Les petits plats dans les grands

Lorsque l’on débute le métier de journaliste, être invité à une présentation presse est un grand moment.

La marque met les petits plats dans les grands. On dort dans des hôtels de luxe et on mange dans des restaurants que nos propres salaires nous interdisent. On discute avec les ingénieurs et les pilotes de la marque.

Arrivé sur le circuit, ce sont une trentaine de Ducati 999 flambant neuves, posées sur leurs béquilles d’atelier, prêtes à se livrer à nous. Pour un peu, on se prendrait pour des pilotes d'usine.

Récit : en 999 au Mugello, juste avant de faire un high side

Et zip !, le pingouin !

Un tour pour chauffer les pneus, un second pour trouver ses marques, je suis un vrai pilote, je vais tous les pourrir. Boosté par l’adrénaline de la longue ligne droite des stands et de son freinage en descente qui vous remonte les organes, j’attaque les virages du troisième tour. Dans le droite de Borgo San Lorenzo, j’essore la poignée. Par rapport à la 998, la 999 avait un moteur plus linéaire et moins démonstratif, mais plus coupleux.

La 999 se met instantanément à l’équerre. Je coupe les gaz par réflexe. L’arrière reprend de l’adhérence, le ressort de l’amortisseur se détend. Je m’envole.

À cet endroit, les pilotes de GP sont à 130 km/h au point de corde. En bon poireau qui s’ignore, je devais être à 90 ou 100 km/h. Mais ce n’est pas la chute qui compte, c’est l’atterrissage. J’atterris donc sur les pieds ! A près de 100 km/h. Ça fait mal. S’ensuit plusieurs boucles d’un joli roulé boulé. Dans l’opération, la visière de mon casque Shoei explose mais le casque fait son boulot et je reste bien protégé. Je perds quand même connaissance et je reste allongé au milieu du circuit. C'est le drame.

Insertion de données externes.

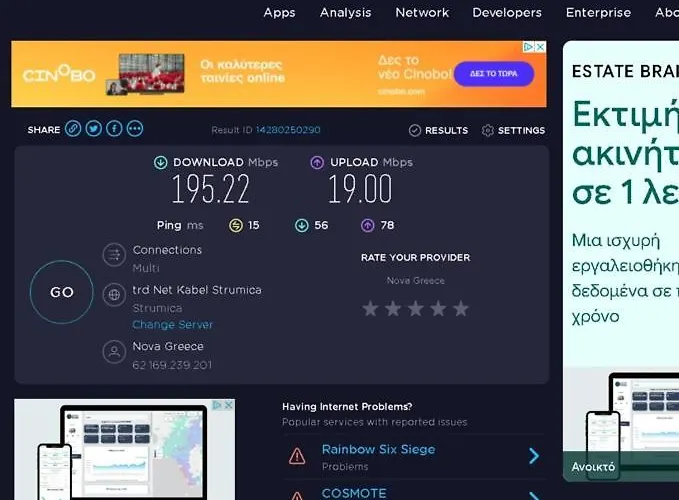This screenshot has height=500, width=679.
Task: Click the Nova Greece user icon
Action: pos(115,352)
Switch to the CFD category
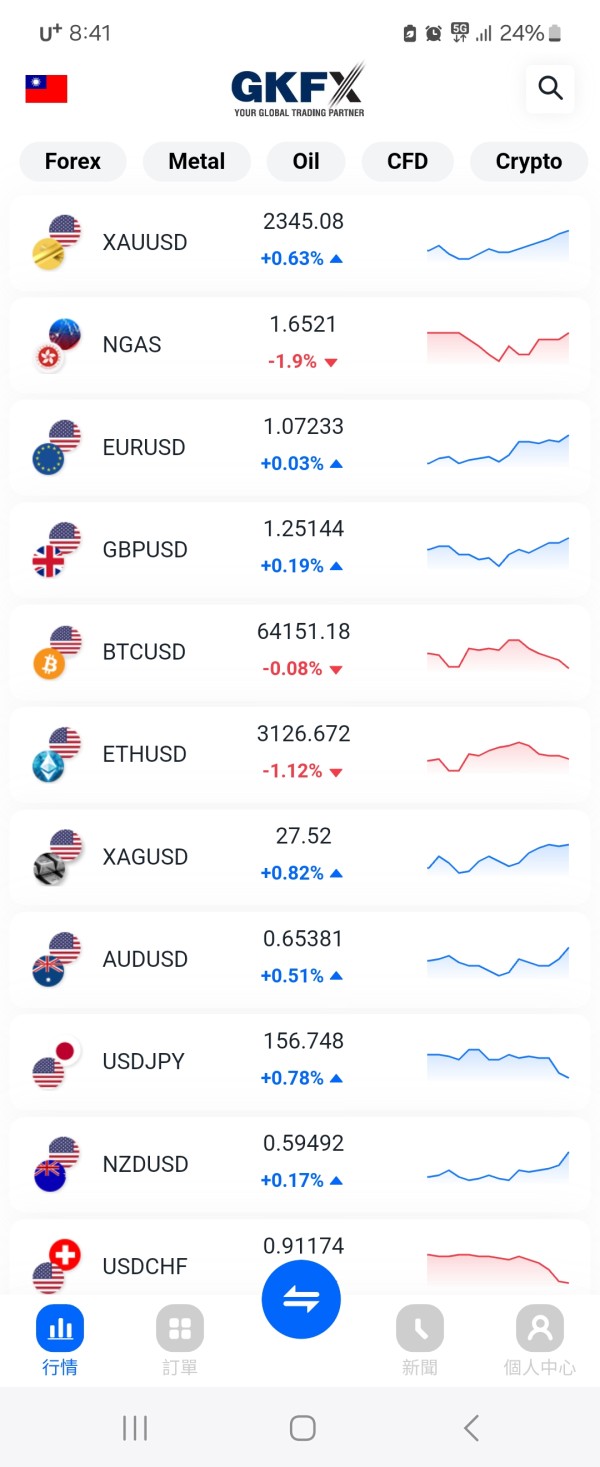Screen dimensions: 600x1467 pyautogui.click(x=407, y=162)
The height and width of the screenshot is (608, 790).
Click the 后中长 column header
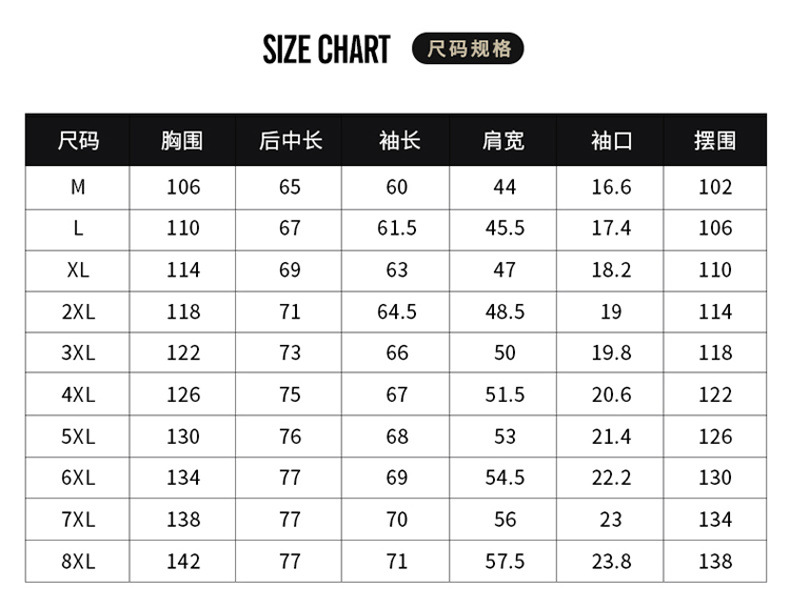pyautogui.click(x=290, y=141)
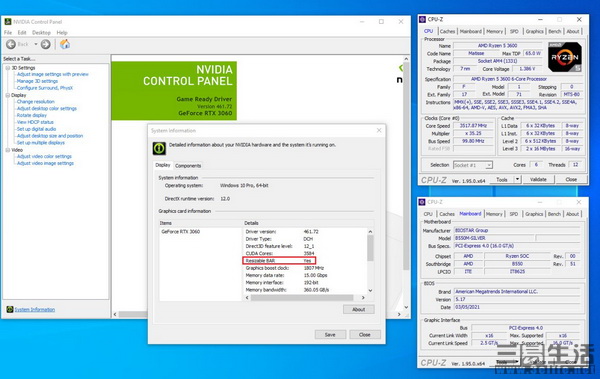Collapse the 3D Settings tree node
Image resolution: width=600 pixels, height=379 pixels.
[x=7, y=68]
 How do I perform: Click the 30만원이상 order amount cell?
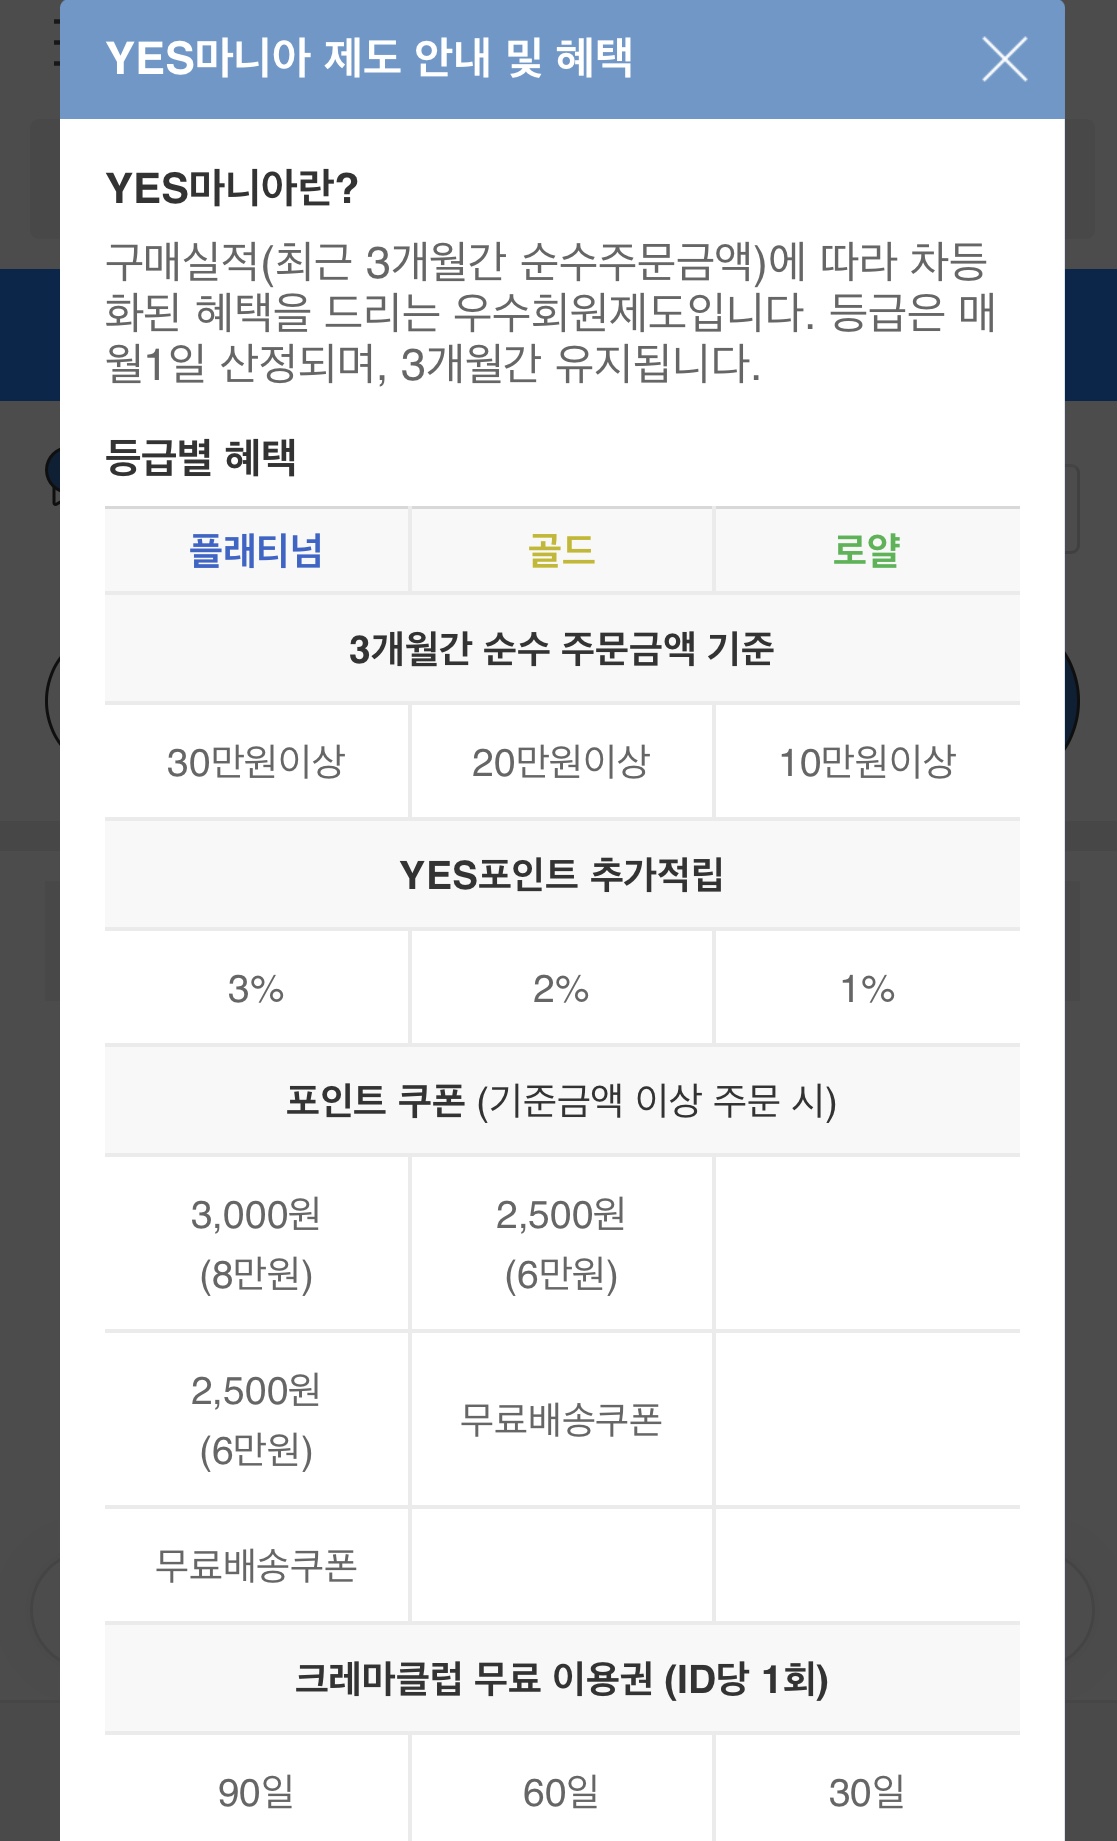point(256,762)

Plus fort que Gillot-Pétré

Drapeau rouge. Ambulance. Urgences de l’hôpital de Florence. Coup de bol, le médecin parle français. J’ai les deux pieds violets. Pourtant, les radios disent que rien n’est cassé. Je ressors rapidement et je repars au circuit. J’ai du mal à marcher, mais comme rien n’est cassé, j’insiste pour remettre le cuir et je repars pour deux tours, mais j’ai du mal à tenir la moto sur ses appuis.

Retour en France le soir même en avion. Comme ça fait toujours mal, je retourne aux urgences qui confirment la même chose avec de nouvelles radios : rien n’est cassé, ce sont juste les cartilages situés entre les 26 os du pied qui sont un peu compactés, entre le tarse, le métatarse et les phalanges avec le talus ou astragale et le calcanéum sans oublier le cuboïde, l'os naviculaire et les trois cunéiformes.... Durant les six mois qui suivent, je pouvais dire la météo au réveil sans même allumer Télématin : si ça fait mal, c’est qu’il pleut !

Mais le plus drôle restait à venir. Trois jours après, je me mariais. En costard, mais avec de grosses baskets sans lacet, car les petits chaussures cirées, c’était pas possible. Mention spéciale à la démarche de canard dans l’église. Ça n'a pas trop fait rire ma wife.

Mais bon, j’ai fait un high side au Mugello. C’est plus classe que de s’encastrer dans un Kangoo sur le périphérique. Et depuis, je suis devenu un grand fan des contrôles de traction.